In C and many other programming languages, assignment of a value to a variable is done using the operator ‘=’. This can be quite confusing as ‘equals’ is most often used as a comparison in natural language. Comparisons in C are done with the operator ‘==’, which may compound the confusion of novices. The ‘=’ and ‘==’ operators conflict with the way natural language is typically used to represent the concepts of assignment and comparison.

A further example, that highlights the way the C programming language conflicts with the existing knowledge of the novice, is where counting is normally done from zero. The third item in an array actually has a position of two. Even though the counting mechanism is the same, counting in C conflicts with the novices’ existing knowledge, where they would typically expect the first element to be at a position of one. This requires a separation of concepts in memory according to the context in which they apply, which makes them more difficult to assimilate.

2.3 Types of Learners

Different types of learners need different intervention and techniques to help them learn. There are many different schemes classifying types of learners. According to Perkins, Hancock, Hobbs, Martin and Simmons [1989] there are two main types of learners: Stoppers and Movers. Both types of learners benefit from some kind of instruction and guidance, helping them get past obstacles. This scheme is used to describe the novice programmers as they commonly exhibit two different behavioural patterns when faced with a problem.

Stoppers are the more common of the two types. They generally ‘give up’ when they reach an impasse, and stop looking for ways to solve the problem.
Movers are the opposite of Stoppers in that they continually try new solutions, often introducing more errors and repeating solutions, never thinking clearly about which solution seemed to work better.

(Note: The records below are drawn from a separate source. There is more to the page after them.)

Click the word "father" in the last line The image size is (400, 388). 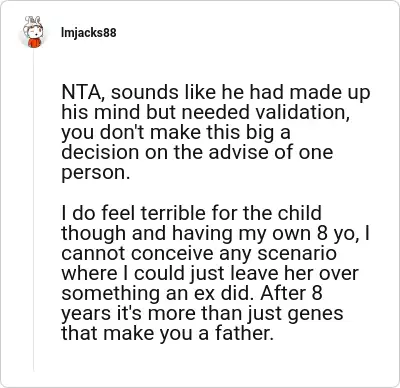click(242, 333)
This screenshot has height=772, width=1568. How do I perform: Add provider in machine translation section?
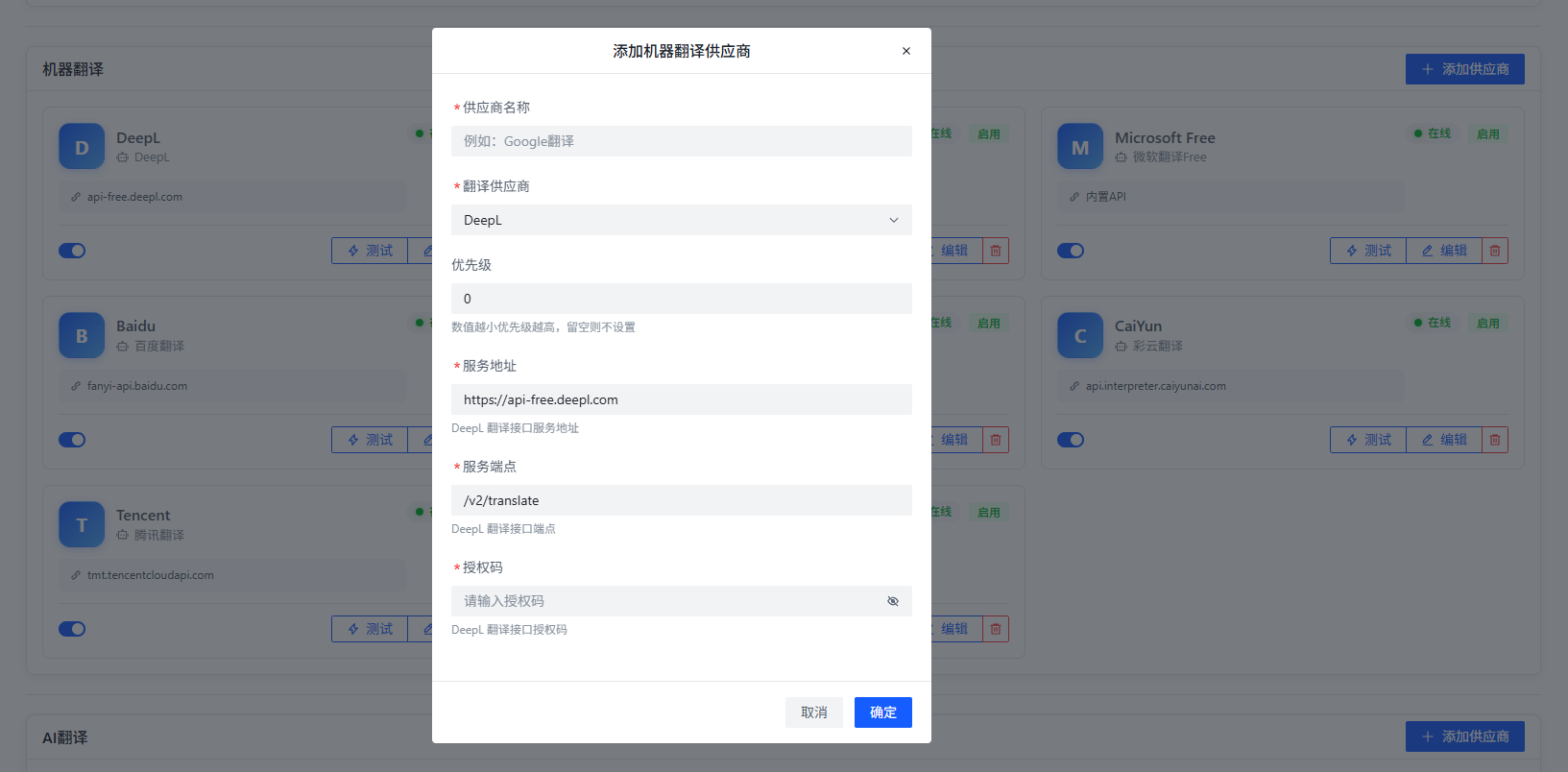[1464, 69]
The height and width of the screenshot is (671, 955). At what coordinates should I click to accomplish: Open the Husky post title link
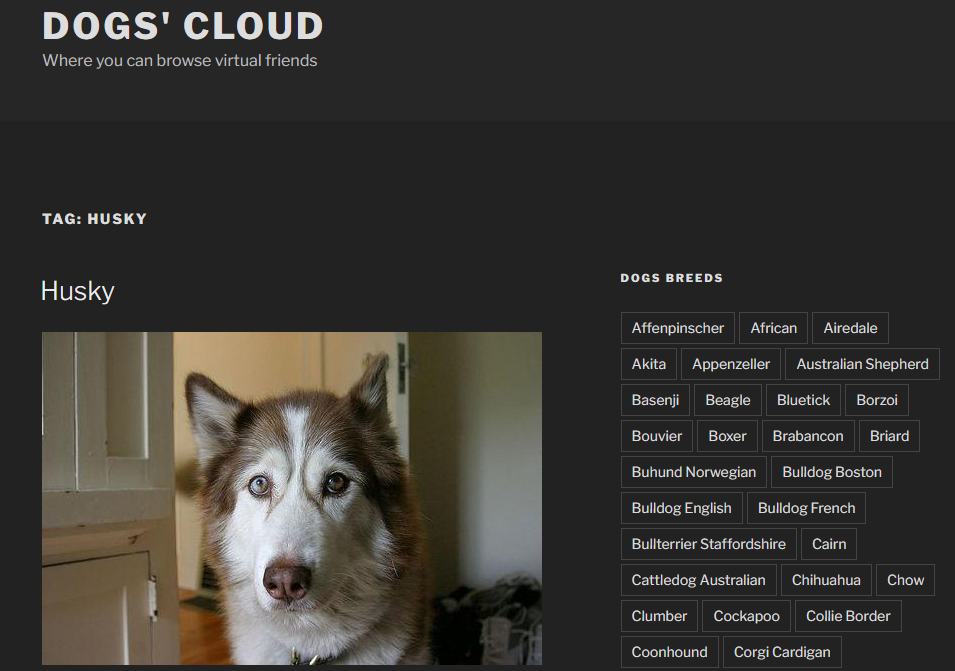(x=77, y=291)
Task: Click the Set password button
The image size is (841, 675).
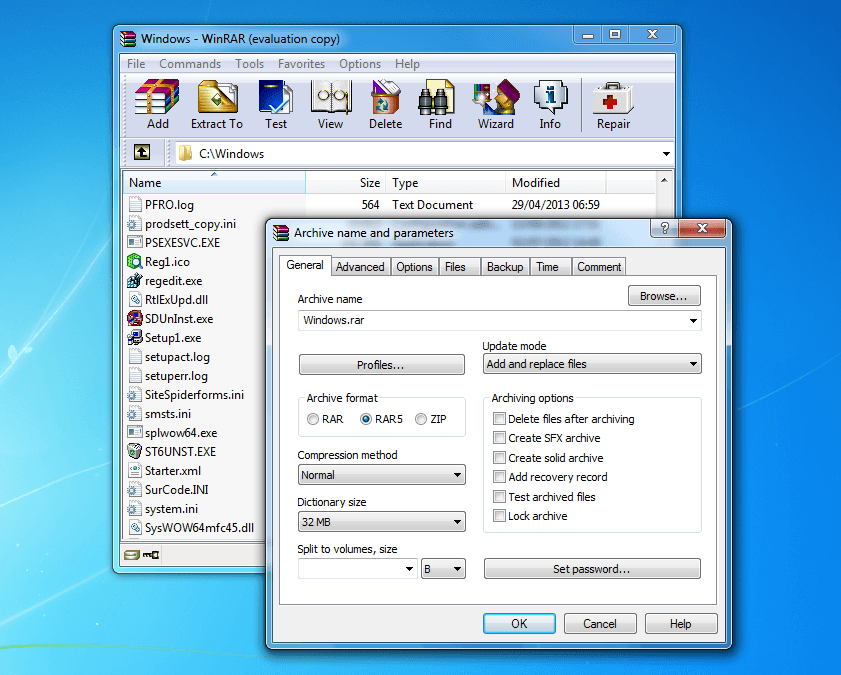Action: point(591,568)
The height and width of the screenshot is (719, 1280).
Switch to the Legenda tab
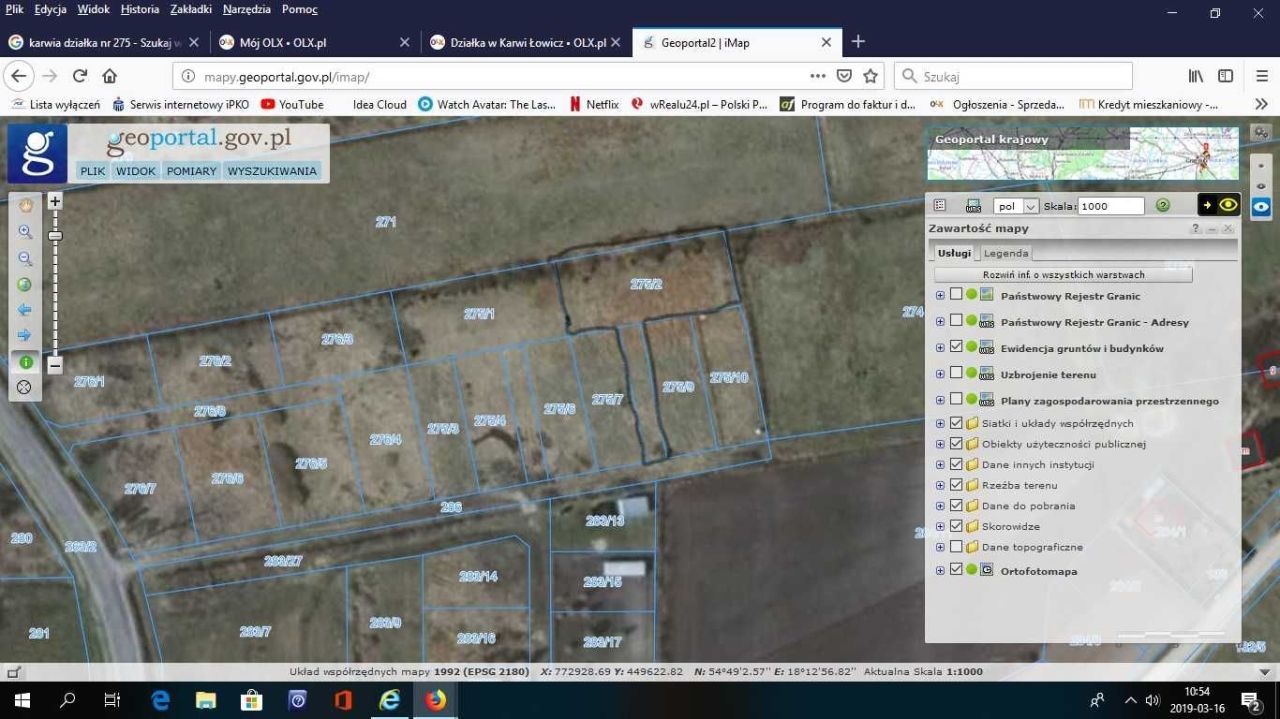click(1005, 253)
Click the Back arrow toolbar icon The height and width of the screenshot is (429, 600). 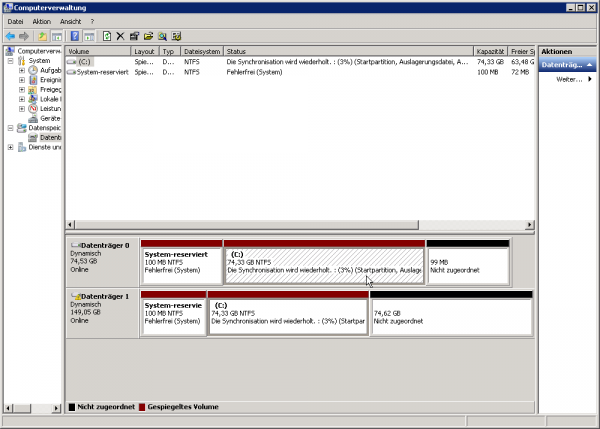pos(10,36)
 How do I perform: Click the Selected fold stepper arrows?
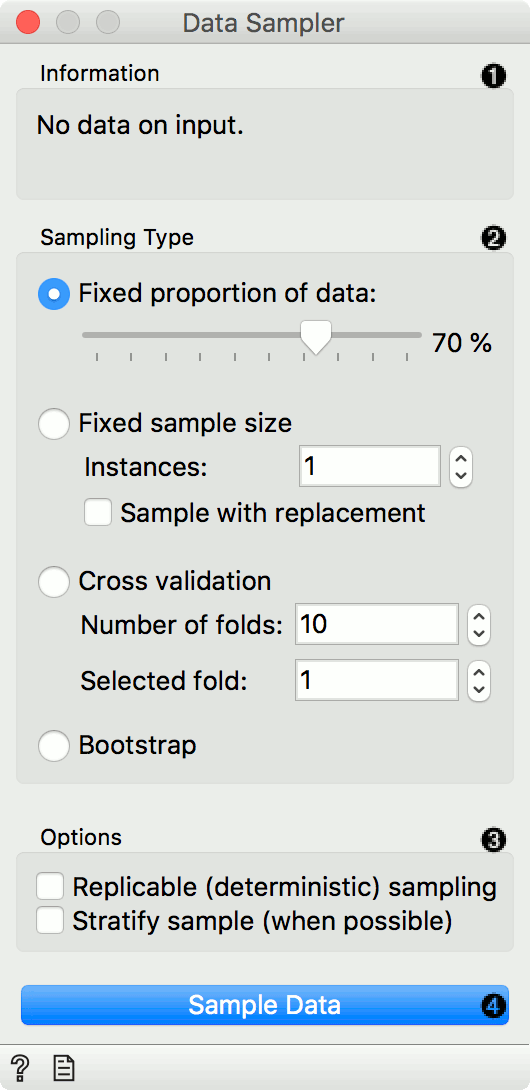coord(479,680)
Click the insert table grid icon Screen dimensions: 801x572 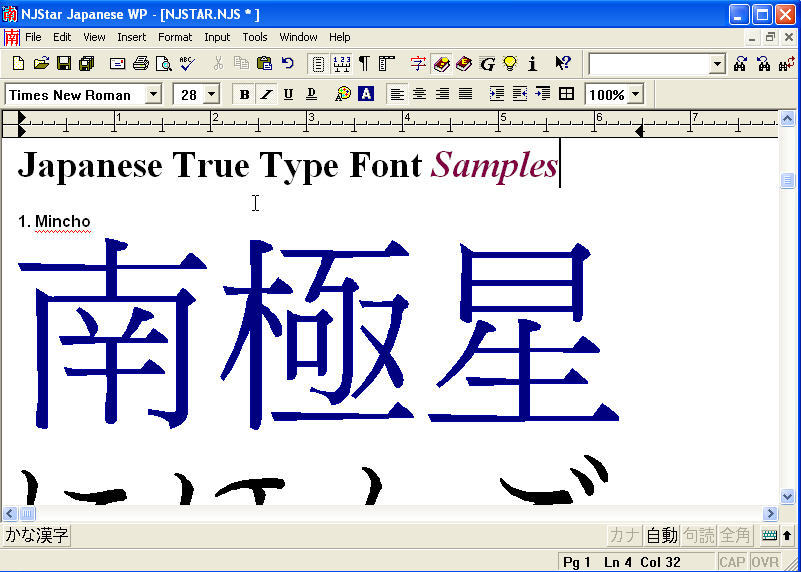[x=566, y=94]

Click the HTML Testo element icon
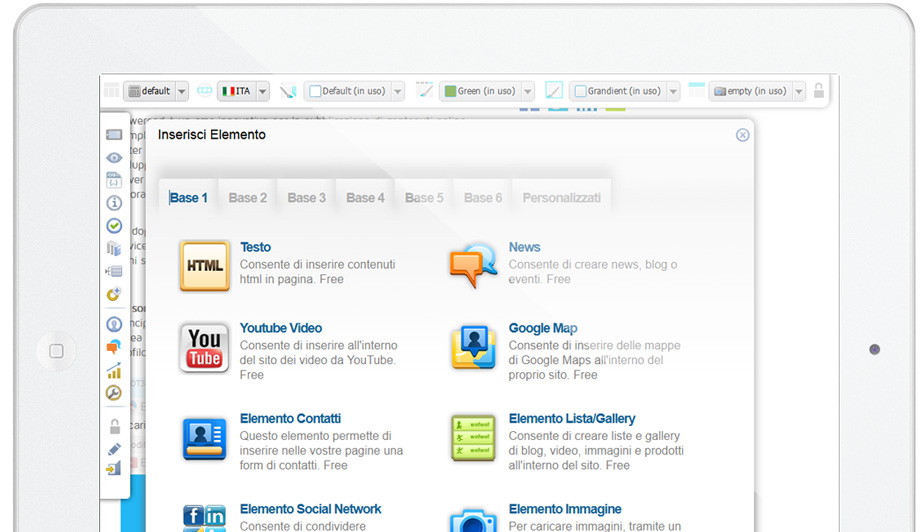(204, 266)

Perkins et.al. [1989] discovered that with some instruction and guidance, both groups often were encouraged to find a solution. Based on their research they proposed that the students lacked a sufficient ‘mental model’ of the language required to break the problem down. Pane and Myers [2000] found supporting evidence suggesting that a representation of a solution to a programming problem in a programming language often did not match the ‘mental model’ or natural language representation of that solution.

Representing a student’s code in a more familiar language provides a more familiar setting for a program, hopefully facilitating more comprehensive understanding of the programming language. This would illustrate how to represent programming concepts in a precise but natural way, and may help students to convert that representation to the programming language. Movers are less likely just to tinker with some parts of the program and instead may see more clearly how concepts are represented in the more natural language, and how they map to the programming representation. Stoppers may find that this level of instruction makes trying a solution less daunting, and may be encouraged to continue past an impasse.

2.4 Learning Languages

Many empirical studies have been done to compare whether there are any cognitive differences between understanding programming concepts in a natural language versus a more obscure programming language.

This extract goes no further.